Ces interprètes d’une autre génération, très différentes l’une de l’autre, mais portant une richesse, des couches d’expérience dans leurs corps, mais aussi dans leur imaginaire, se retrouvent ainsi sur scène, traversant une multitude de territoires différents. « Elles sont connectées, comme dans un souterrain, mais elles sont vraiment deux mondes parallèles qui évoluent côte à côte. C’est la collision de ces mondes qui crée un troisième monde, et fait naître le sens. »

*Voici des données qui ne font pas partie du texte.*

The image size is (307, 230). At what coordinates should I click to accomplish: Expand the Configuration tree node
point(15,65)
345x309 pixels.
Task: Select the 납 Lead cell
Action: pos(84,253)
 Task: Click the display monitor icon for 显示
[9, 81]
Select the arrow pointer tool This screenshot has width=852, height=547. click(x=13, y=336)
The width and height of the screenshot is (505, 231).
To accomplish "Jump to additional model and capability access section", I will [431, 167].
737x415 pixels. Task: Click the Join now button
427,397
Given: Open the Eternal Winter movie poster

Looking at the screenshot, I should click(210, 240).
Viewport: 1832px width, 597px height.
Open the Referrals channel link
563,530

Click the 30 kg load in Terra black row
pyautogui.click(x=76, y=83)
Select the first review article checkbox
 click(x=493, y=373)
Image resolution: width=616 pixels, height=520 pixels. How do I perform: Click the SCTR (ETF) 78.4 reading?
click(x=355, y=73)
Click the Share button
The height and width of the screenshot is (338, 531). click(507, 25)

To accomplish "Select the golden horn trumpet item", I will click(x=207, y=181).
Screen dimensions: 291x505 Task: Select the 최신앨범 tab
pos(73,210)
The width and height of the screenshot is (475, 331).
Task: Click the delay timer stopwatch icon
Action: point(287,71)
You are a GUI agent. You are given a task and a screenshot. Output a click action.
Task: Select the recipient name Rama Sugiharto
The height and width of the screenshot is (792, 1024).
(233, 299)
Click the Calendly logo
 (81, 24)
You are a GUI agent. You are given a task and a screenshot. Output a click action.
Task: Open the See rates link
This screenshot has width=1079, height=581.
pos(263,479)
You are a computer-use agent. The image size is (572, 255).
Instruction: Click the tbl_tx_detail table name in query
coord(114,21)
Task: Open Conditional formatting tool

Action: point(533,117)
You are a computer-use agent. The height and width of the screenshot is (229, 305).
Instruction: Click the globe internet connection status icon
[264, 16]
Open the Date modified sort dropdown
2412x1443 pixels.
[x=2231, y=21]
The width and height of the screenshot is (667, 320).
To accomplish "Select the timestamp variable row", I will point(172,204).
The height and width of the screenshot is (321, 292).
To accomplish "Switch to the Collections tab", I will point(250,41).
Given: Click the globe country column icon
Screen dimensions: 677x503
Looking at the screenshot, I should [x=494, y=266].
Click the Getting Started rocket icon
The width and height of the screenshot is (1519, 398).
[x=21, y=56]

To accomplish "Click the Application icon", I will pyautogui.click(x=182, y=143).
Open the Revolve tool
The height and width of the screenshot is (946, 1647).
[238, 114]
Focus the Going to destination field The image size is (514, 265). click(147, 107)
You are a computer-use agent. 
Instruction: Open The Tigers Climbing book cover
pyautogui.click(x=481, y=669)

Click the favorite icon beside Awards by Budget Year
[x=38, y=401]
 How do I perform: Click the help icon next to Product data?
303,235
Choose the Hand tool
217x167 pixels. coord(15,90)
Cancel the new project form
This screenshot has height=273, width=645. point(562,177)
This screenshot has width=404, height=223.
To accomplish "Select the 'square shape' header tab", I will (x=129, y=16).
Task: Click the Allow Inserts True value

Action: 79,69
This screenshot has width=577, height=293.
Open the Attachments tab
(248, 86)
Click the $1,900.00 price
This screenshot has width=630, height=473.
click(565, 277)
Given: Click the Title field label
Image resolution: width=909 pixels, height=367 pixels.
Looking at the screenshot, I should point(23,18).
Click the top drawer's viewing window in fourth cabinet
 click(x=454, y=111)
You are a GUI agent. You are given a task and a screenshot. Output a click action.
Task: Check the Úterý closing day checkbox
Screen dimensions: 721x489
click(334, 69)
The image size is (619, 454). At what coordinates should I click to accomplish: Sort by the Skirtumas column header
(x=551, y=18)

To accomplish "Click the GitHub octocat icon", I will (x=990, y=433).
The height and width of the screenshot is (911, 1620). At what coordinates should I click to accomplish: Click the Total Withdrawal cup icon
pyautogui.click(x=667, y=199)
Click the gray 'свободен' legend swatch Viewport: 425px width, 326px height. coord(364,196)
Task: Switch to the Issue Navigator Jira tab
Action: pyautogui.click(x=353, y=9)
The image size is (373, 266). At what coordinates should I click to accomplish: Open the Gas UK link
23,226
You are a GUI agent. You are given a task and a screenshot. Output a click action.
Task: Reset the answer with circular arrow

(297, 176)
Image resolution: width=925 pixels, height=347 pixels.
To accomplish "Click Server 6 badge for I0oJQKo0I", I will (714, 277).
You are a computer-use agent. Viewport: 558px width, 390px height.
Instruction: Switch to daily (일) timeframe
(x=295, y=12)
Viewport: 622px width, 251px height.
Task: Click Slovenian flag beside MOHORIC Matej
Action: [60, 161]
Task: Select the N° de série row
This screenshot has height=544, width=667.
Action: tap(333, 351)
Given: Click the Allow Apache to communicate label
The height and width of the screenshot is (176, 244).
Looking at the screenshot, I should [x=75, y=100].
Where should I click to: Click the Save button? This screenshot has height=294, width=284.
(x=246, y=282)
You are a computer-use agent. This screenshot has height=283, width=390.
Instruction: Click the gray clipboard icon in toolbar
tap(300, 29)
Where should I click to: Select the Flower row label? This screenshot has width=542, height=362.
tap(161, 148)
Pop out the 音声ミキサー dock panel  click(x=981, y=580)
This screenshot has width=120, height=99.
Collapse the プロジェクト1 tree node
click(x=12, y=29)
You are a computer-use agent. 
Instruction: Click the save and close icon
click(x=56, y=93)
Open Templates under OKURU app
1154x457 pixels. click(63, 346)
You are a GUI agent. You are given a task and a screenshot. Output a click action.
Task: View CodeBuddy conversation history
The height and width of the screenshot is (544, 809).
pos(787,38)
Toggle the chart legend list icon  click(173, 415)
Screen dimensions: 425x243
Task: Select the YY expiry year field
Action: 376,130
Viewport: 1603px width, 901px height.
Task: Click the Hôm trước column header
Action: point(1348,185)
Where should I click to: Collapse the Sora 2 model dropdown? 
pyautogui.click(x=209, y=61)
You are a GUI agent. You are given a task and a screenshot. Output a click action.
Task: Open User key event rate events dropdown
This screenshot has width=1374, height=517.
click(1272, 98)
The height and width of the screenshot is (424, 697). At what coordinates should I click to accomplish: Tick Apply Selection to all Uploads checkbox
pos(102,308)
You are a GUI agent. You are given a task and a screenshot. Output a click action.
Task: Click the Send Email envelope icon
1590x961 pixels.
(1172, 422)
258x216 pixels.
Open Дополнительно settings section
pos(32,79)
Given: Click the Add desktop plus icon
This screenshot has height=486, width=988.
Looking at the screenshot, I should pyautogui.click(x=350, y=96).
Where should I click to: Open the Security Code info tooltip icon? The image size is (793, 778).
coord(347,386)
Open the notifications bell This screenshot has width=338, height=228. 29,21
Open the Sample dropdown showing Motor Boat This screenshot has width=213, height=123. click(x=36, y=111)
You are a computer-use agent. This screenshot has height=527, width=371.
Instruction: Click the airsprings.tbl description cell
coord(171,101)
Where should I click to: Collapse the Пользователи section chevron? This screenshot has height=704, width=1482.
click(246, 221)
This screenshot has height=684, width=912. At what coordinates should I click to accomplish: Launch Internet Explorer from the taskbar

Du 17 au 20 mai à l’Agora de la danse

Consultez le site de l’Agora de la danse

Qui est Catherine Gaudet ?

  • Titulaire d’un baccalauréat et d’une maîtrise en danse de l’UQAM, la chorégraphe signe sa première chorégraphie en 2004. En 2019, elle fonde la Compagnie Catherine Gaudet.
  • Ses œuvres ont été présentées au Danemark, en France, aux États-Unis, entre autres, et dans de nombreux festivals, dont le FTA et la Biennale de Lyon.
  • Elle a signé à ce jour neuf œuvres longues, dont L’affadissement du merveilleux (2018), Se dissoudre (2021) et Les jolies choses (2022). En 2022, elle a remporté pour ces trois créations le Grand Prix de la danse de Montréal.